The Battle of Sacheon (泗川) was a siege by Korean and Chinese forces against the Japanese fortification of Sacheon from 28 to 29 September 1598, during Toyotomi Hideyoshi's invasions of Korea.

==Force numbers==
There are various numbers given by different sources on the forces involved during the battle. Some Japanese sources provide exaggerated claims that 200,000 troops attacked Sacheon, but this would have represented all Ming-Joseon troops deployed in the entire war at the time. According to Stephen Turnbull, the Ming attacked Sacheon with a total of 36,700 troops. However, this is also an exaggeration according to Kenneth Swope, who believes that Turnbull inflated the numbers to justify the Shimazu claim that they killed 33,700 allied troops during the battle. Swope gives a total of more than 15,000 allied troops led by Dong Yiyuan, who attacked Sacheon. Samuel Hawley claims that Dong had 26,800 Ming troops under his command while Chong Ki-ryong led 2,300 Joseon troops for a total of 29,100 allied troops that attacked Sacheon. Hawley provides a figure of 8,000 Japanese troops defending Sacheon under the command of Shimazu Yoshihiro. Yoshihiro claims that his men killed 38,700 enemy troops in the battle, while two Korean accounts state that between 7,000 and 8,000 Chinese troops were killed, mostly while they were attempting to flee.

==Siege==
Koreans and their Ming Chinese allies began pushing south in 1598, reclaiming territory lost to the Japanese in the battles of the preceding years. By September, an allied force of Ming soldiers under the command of Dong Yiyuan and Joseon soldiers led by Chong Ki-ryon was ready to lay siege to the newer, larger Sacheon castle.
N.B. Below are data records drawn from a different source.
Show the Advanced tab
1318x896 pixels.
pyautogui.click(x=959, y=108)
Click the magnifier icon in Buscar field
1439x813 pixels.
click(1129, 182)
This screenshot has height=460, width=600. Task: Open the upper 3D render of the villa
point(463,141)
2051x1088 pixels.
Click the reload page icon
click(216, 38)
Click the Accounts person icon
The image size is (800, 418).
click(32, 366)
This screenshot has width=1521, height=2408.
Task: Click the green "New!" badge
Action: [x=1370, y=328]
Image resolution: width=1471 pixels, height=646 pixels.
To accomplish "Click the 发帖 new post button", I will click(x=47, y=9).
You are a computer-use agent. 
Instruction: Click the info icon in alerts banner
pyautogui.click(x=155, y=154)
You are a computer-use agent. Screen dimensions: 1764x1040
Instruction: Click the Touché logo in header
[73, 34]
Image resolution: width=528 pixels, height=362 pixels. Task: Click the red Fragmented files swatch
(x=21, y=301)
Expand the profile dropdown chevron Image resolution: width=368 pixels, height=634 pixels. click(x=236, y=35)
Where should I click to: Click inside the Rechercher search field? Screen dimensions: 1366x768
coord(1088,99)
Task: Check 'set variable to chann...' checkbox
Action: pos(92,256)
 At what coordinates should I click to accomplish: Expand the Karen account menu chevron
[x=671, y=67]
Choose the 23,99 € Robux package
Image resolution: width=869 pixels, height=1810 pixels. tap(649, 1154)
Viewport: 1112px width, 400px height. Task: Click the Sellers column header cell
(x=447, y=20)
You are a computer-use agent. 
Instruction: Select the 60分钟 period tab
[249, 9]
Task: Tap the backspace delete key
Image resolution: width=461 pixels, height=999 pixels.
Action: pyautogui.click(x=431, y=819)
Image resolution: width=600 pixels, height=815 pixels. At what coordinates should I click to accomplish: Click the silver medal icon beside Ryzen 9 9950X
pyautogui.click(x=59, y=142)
The allied forces began their assault at midnight on 28 September. The old castle fell quickly at about 3:00 am on 29 September, and the Japanese split their force into three, retreated and sallied forth from the new castle's three gates. A massive fire suddenly erupted at the rear of the besiegers and sent them into chaos. The Japanese stormed forth and defeated them. The attacking army suffered heavy casualties, although the exact number is disputed.